In many respects, for a large contingent of SF writers and readers who would seek to make exactly that distinction, I suspect the simple answer is that B equates to not-A, that it is simply the
absence of rationalisation that, for them, distinguishes a work out as fantasy rather than SF.
And this is why the argument persists. If the B that defines fantasy is simply not-A, then SF and fantasy exist as concentric zones, the former nestled within the latter but excluding by definition that which exists outside its strictures, identifying it by negation. The exteriority of fantasy means that there will always be those who see it as encompassing SF, containing it. The exclusivity of SF with regards to works that fall outside its definitional zone means that there will always be those who see fantasy as an essentially distinct form.
So where do I fall on this question? I have to admit I'm somewhat torn. I'm largely more interested in using the conceits than in rationalising them, but I do hold to a view of SF in which the paradigm shift caveat applies to VELLUM and INK, to much of what I write however wildly implausible it may seem. I'm largely more interested in the experimentalism of those writers listed above, the ones that get classed as mainstream or Magic Realism, slipstream or even SF, than in the commercial work so deeply bound to elves, magic swords and dragons, but I have no problem using the tropes that for many render my work essentially fantasy. I can't help but think that the dichotomy set up between the concentric zones of SF and fantasy is facile and circular, a denial of SF's nature within a wider context of fiction based on conceits. But I also can't help but think that in the historical and economic context of the development of the genre, from the birth of Science Fiction as a marketing category through to the splintering off of Fantasy as a distinct section in the bookstores, the claim that SF is a branch of fantasy glosses over the realities of how those terms are actually in use in the wider world. As much as I'm likely to develop a complex rationalisation for my conceits I will deliberately breach reality with the entirely irrational, the entirely inexplicable, but for me this is a feature that was developed in SF during the New Wave. For me SF is allowed to do that, has been since Moorcock's Jerry Cornelius books, but then if a work like that is published now it's most likely published in the independent presses as fantasy.
So at the end of the day I throw my hands up. If I know what this or that person means when they use the terms SF or fantasy I can usually name a half dozen people offhand who will disagree with them, and I can't say I blame them. The terminology has become so muddled I'm not sure it's really worth a shit anymore. SF? Fantasy? Whose definition are you working with?
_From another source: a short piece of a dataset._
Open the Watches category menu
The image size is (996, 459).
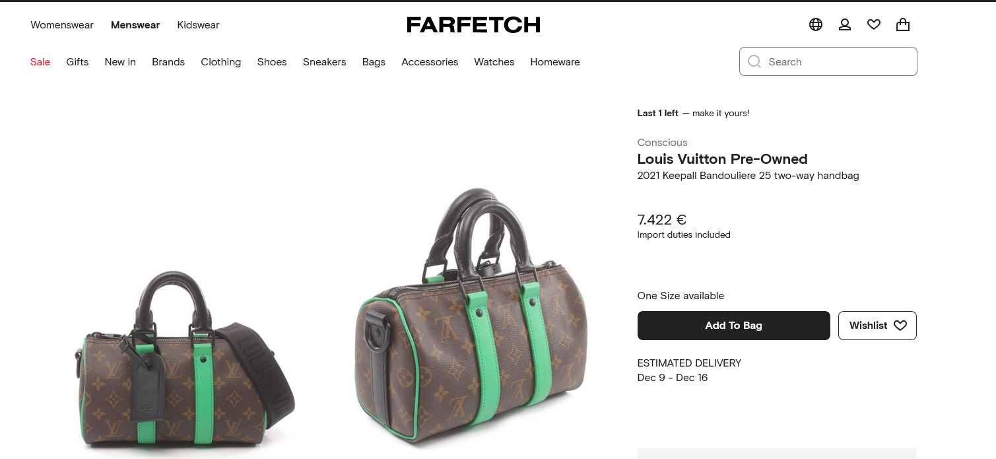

Sod it. I know what strange fiction is. I know how that strange fiction breaks apart into this or that sub-type, and I reckon I know how those aesthetic fractures map to all the endless arguments within the field over the empty nomenclatures of SF and fantasy. Somebody give me a sodding non-fiction contract and I'll give you a goddamn book on it, I swear. I'm serious, man. I got it half-written on this blog already, and I would
love to go to town on this shit.
And then maybe we can put a bullet in the head of all the category errors and conflations of forms. And move on already.